Lowell Damon Woods Neighborhood Association

 

  A History of the Damon Family (continued)

Lowell Damon died on March 12, 1878 at the age of 69. Under the terms of his will, the property that he had purchased from his father was divided between his wife and three of his children. The fourth son, as I indicated, was all but disinherited. Amy Howe Damon, his widow, received the southeast portion of the property. …It consisted of 11 1/4 acres with the Damon House, this facility that's still on the property. The northeast portion of 16 acres, which included the present site of the administration building and public library, went to his eldest daughter, Arabella. The northwest portion -- 17 7/10 acres -- went to his second daughter, Sara McCufler, and the southwest portion went ... to his eldest son, Cyrus.

Stickney Avenue divided the property east and west. There is a reference in the probate records of a road and that road falls right about on the present route of Stickney Avenue. ... On Nov. 1, 1881, she sold her 11 1/4 acres and the house to Alexander H. Rogers of Milwaukee for the sum of $3,000 -- a thousand dollars down and a mortgage for the remaining $2,000. It took Rogers five years to pay off the mortgage. But in November 1886, he paid off the mortgage and at the same time platted and recorded the Rogers subdivision, which was the property on the north side of Rogers Avenue. If any of you live up there, when you look on your deed records, you may be a part of the Rogers subdivision.

At the same time, Mr. Rogers sold the house and three adjoining acres to a third party for about $4,000. And this area was again subdivided a year later to establish the present boundaries of the property, the house and the boundary line that runs as indicated by the bushes. There were eight or ten owners of the Damon House property between 1886 and 1913 when, in 1939, members of the Rogers family, the sons of the original owners who had purchased the property from Mrs. Damon, bought back the house and its present grounds and donated it for preservation purposes to the Milwaukee County Historical Society as a memorial to their family. Five of the Rogers brothers had lived in the house had grown up here, and four of them (one of them had passed away) were still alive and purchased the house and turned it over to the Society.

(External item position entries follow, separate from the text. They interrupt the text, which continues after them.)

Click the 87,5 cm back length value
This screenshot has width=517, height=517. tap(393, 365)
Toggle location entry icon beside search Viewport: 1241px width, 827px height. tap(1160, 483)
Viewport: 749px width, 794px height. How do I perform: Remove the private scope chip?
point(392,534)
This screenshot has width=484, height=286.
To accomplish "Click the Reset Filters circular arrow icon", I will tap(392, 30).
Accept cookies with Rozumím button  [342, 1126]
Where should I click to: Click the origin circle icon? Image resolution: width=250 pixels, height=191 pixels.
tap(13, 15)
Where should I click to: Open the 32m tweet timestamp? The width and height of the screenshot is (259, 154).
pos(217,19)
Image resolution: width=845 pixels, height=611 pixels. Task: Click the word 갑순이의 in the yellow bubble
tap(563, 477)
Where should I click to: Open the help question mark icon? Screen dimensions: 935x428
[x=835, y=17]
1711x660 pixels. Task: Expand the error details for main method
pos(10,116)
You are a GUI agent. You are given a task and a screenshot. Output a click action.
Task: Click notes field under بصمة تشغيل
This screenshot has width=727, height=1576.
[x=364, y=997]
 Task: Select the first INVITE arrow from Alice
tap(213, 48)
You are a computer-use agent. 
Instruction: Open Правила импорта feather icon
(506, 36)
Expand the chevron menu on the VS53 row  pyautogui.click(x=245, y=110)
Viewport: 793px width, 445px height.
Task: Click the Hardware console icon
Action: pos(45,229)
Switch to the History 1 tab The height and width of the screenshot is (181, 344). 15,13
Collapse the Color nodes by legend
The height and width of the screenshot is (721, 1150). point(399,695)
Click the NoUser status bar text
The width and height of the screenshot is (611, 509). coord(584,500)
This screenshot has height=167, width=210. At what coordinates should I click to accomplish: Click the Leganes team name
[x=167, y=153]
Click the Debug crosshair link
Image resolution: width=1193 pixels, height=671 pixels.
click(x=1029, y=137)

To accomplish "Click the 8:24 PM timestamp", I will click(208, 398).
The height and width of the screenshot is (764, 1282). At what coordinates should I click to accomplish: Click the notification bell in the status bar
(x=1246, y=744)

Alexander Rogers, who had bought the property from Mrs. Damon, had come to Milwaukee again as one of these New England Yankees. He came to Wisconsin Territory in the early part of the 19th Century. His father had owned much of the considerable amount of land on the west side of the city of Milwaukee, and his mother, the mother to the five sons who purchased the house and gave it to the Society, was a daughter of Hiram J. Ross, another pioneer family here in Wauwatosa. The Rogers family had lived in the Damon House for several years and then, according to evidence that was provided to Frederick Heath of the Historical Society, they built the house just across the street on Rogers Avenue, which is the big house you see on the opposite side of the street. That was built by the Rogers, who at one time owned this property.